Did your stomach clench? Mine sure did. My knee jerk reaction is to equate that sort of vulnerability with neediness. Who in the world would make themselves that unprotected and show their inner workings in such an insecure way?
I am wrong, though. It takes wisdom and courage to take relational risks. In her book Rising Strong, Brené Brown advocates taking a chance and externalizing these stories. She talks about how, when these internal stories arise out of an interaction, we cycle between approaches of kind self-awareness (I bet there is something else going on here) and strategies that prioritize self-protection (I can’t believe he said that. What a rude jerk!).
With either of those approaches the story stays inside of us. In Rising Strong, Brené turns the phrase “the story I am telling myself” outward, using it as a tool to help us challenge our inner stories. This tool can build resilience and healthy relationships with our people and our community.

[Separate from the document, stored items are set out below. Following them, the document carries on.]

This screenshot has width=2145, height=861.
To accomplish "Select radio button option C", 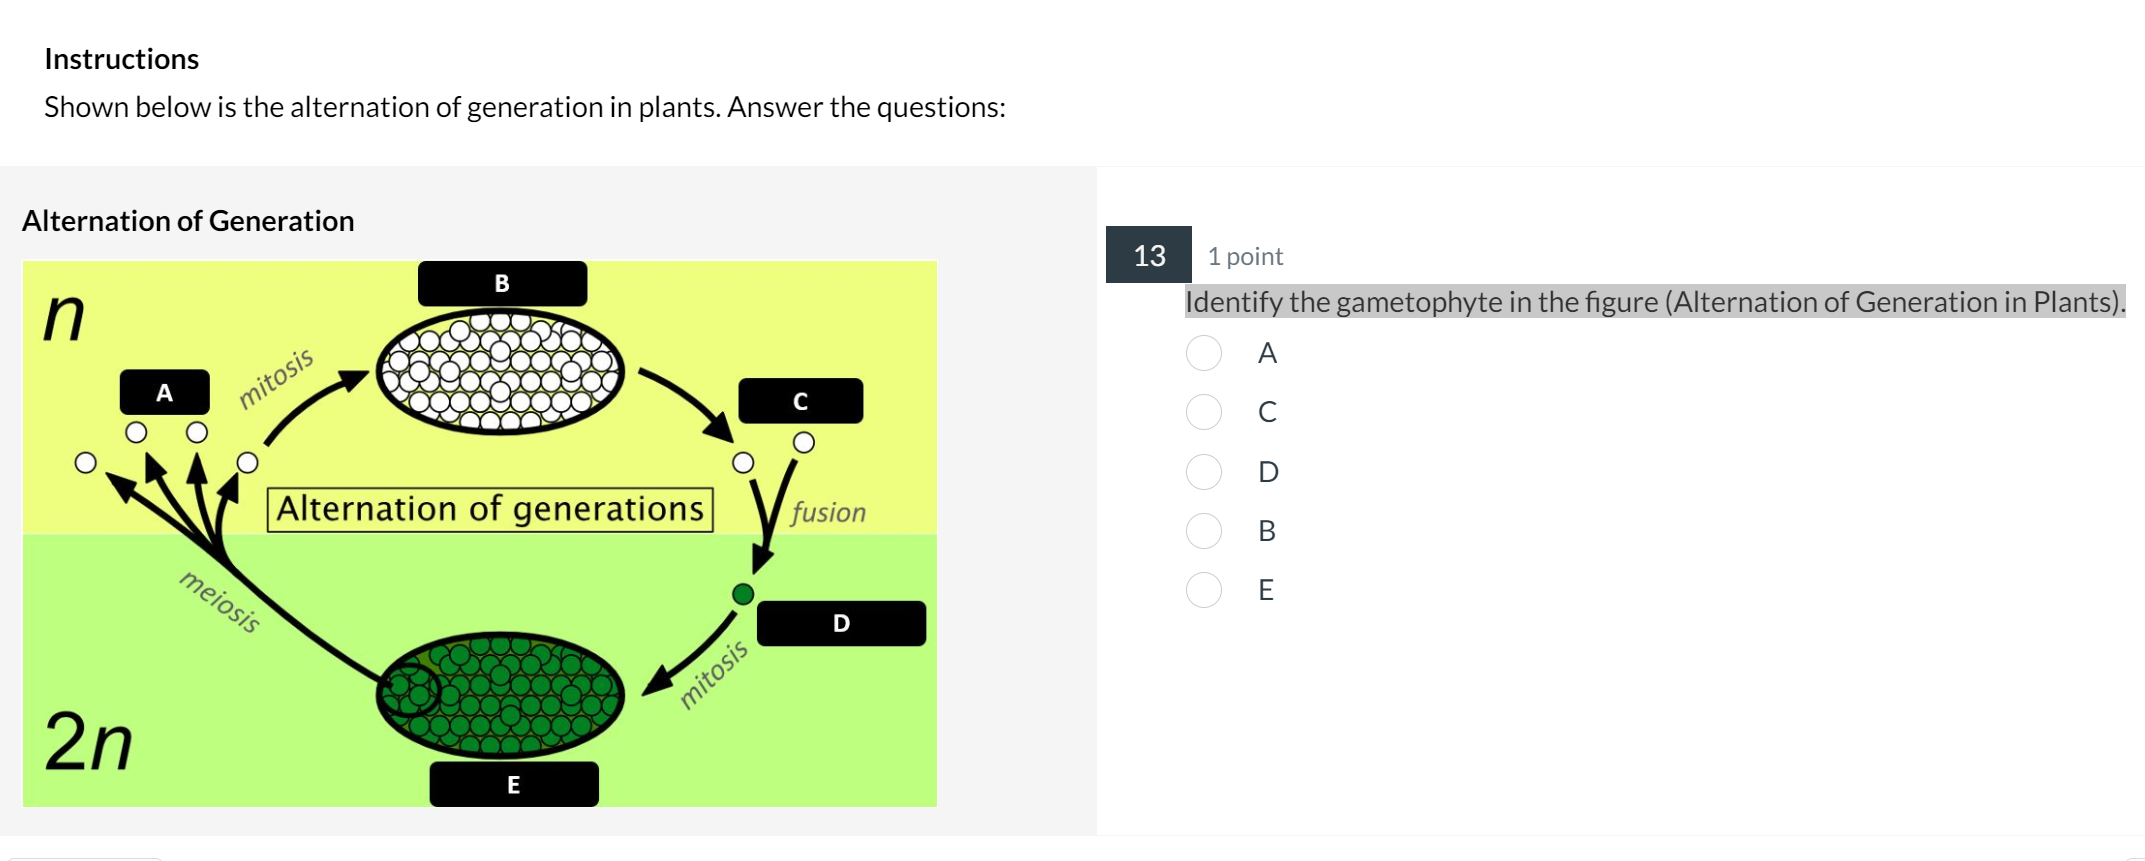I will coord(1204,413).
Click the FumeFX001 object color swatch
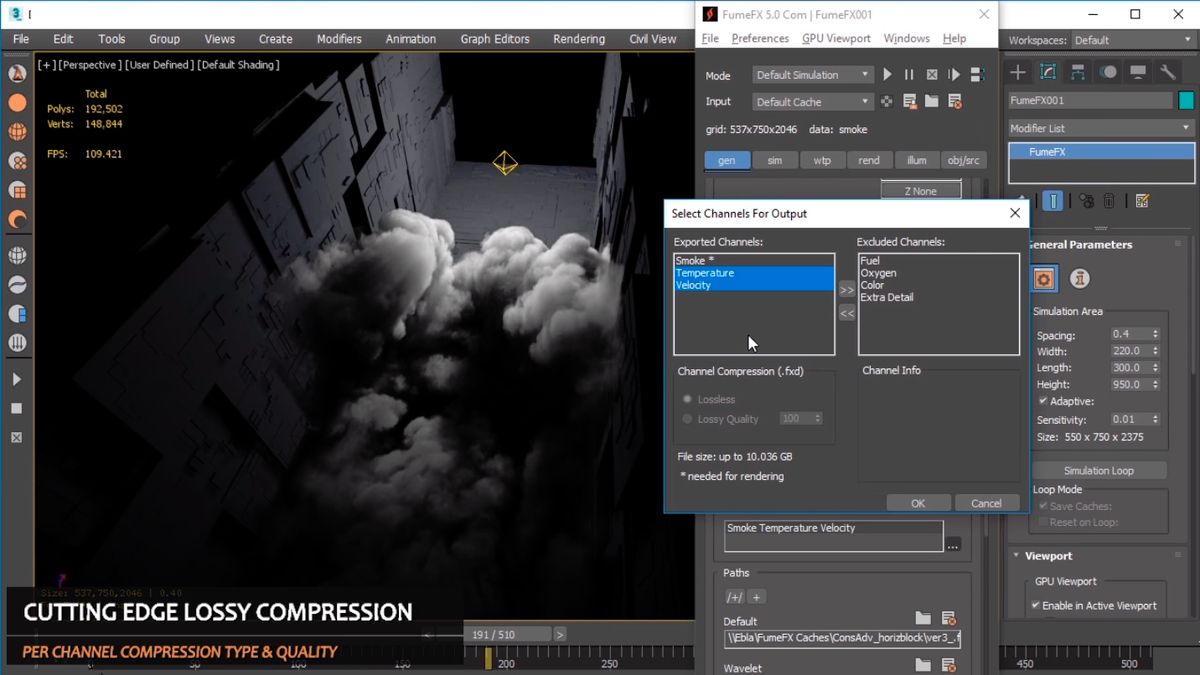Screen dimensions: 1200x675 1186,101
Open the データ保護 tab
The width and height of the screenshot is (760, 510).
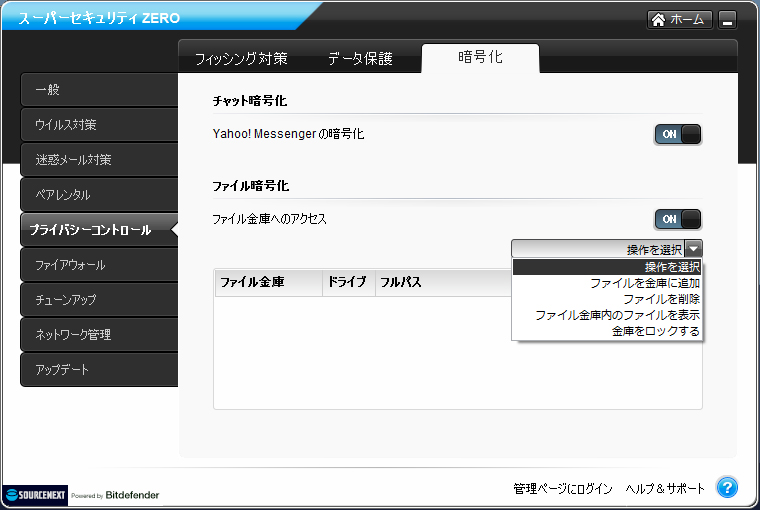tap(360, 59)
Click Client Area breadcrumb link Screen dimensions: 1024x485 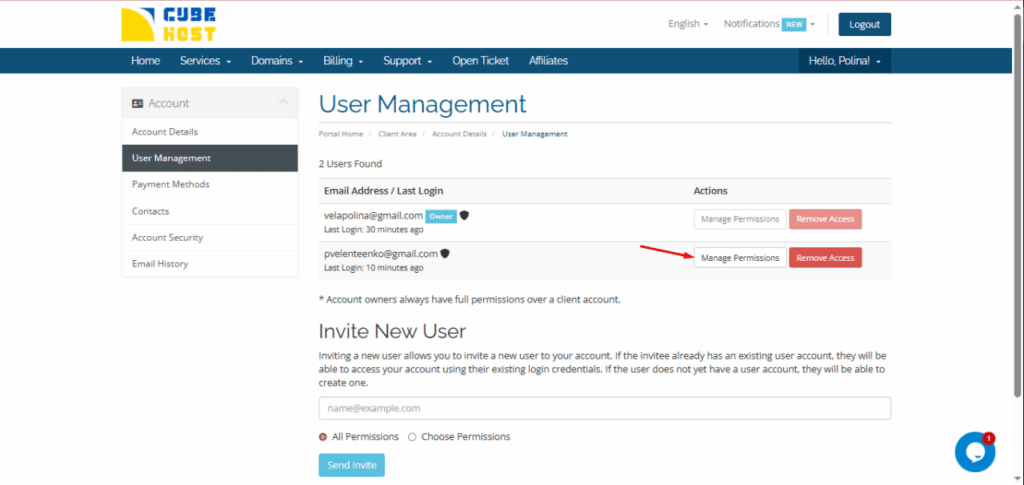point(397,134)
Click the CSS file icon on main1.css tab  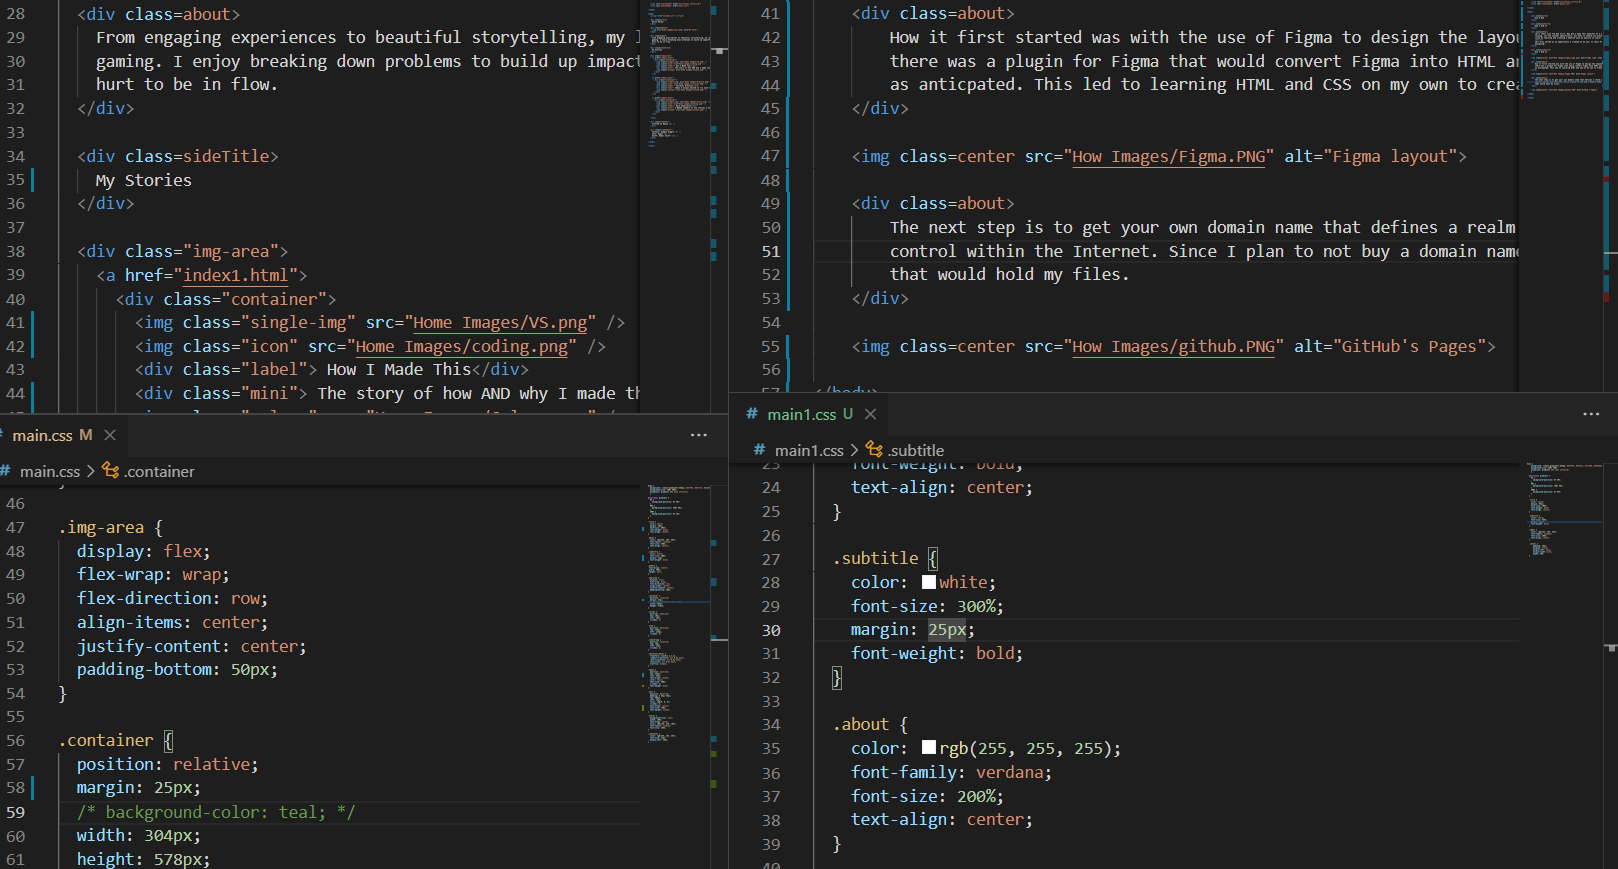pos(752,414)
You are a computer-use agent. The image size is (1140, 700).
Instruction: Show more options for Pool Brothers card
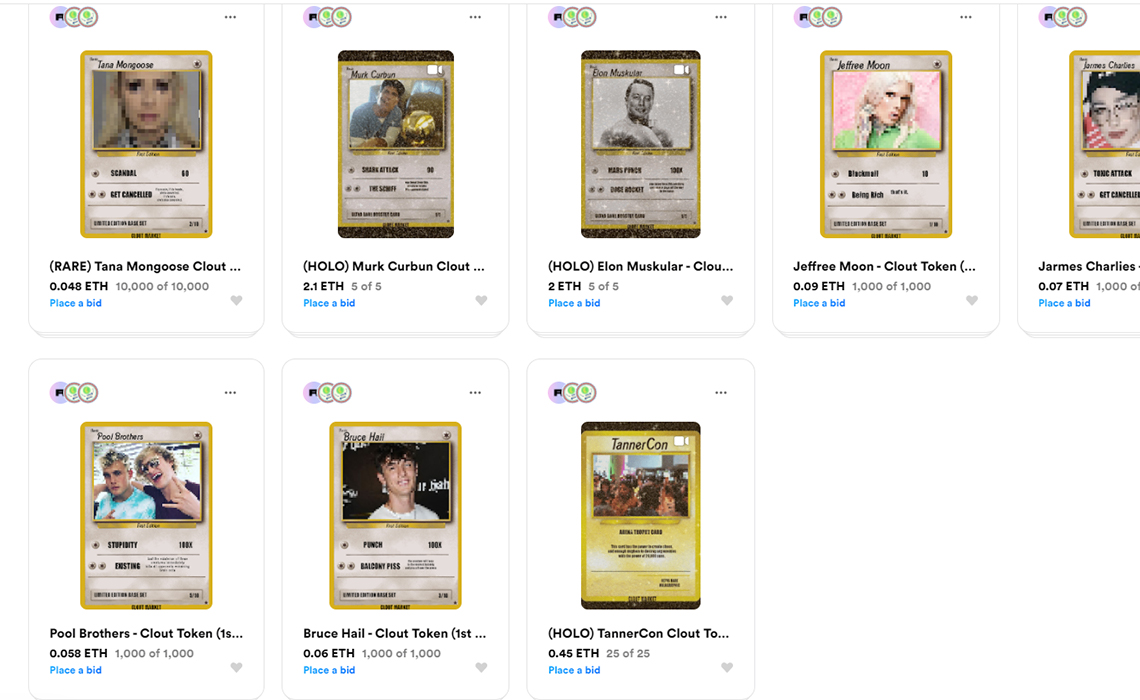point(230,393)
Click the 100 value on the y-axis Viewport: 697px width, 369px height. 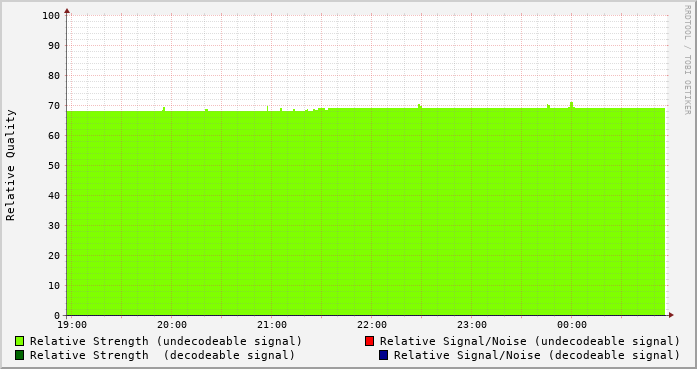(x=51, y=16)
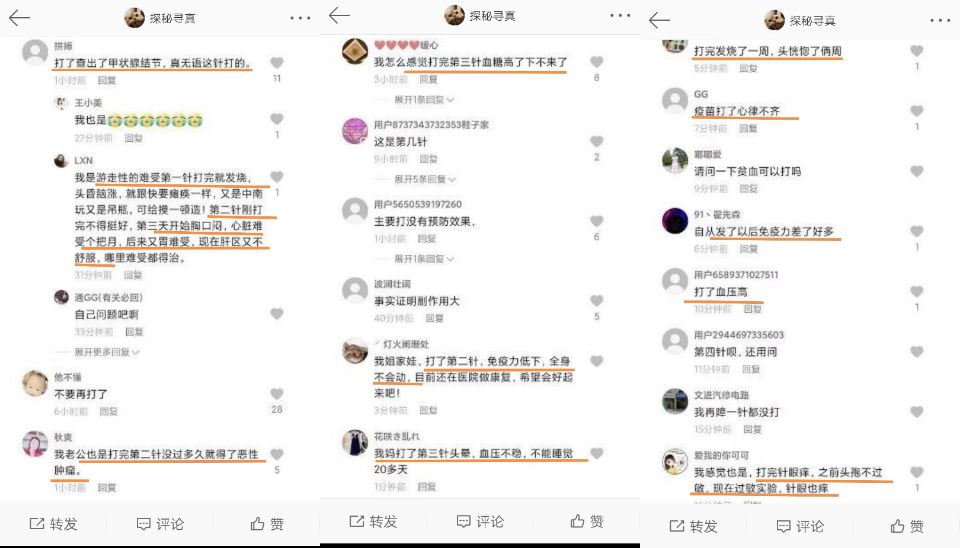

A couple of weeks ago, the lectionary gospel reading was John 4, the story of Jesus and the woman at the well where Jesus broke social, gender and racial barriers by speaking directly to a Samaritan woman and offering her “living water” (eternal salvation). I’ve always wondered what was going through the woman’s mind when she and Jesus were talking.
I find myself tensing when I hear this gospel passage. I imagine the story she is telling herself going something like this: He’s only asking me for a drink so he can mock me. He’s asking for my husband because he’s heard the rumours and he’s actually calling me a loose woman. Perhaps the conversation was moving fast enough that she didn’t get caught in the stories she might have been telling herself.
If the internal stories you are telling yourself are keeping you in a loop and you want to get out of your head and into a constructive conversation, try the following:
- First, take a breath and remind yourself that you are the beloved of God. Find your internal kindness and courage;
- Then say, “The story I am telling myself is….” and finish the phrase with a worry or fear. This might sound like: “The story I am telling myself is that you aren’t responding to my texts because you no longer want to be friends”;
- Then, say nothing. Wait for the person to respond. Hopefully, a productive conversation ensues.
Big steps, little steps, stumbling steps, faltering steps — all can help us to live courageously into the fact that we are the beloved of God. The Kingdom of God is here and now, and genuine connections are worth the risk.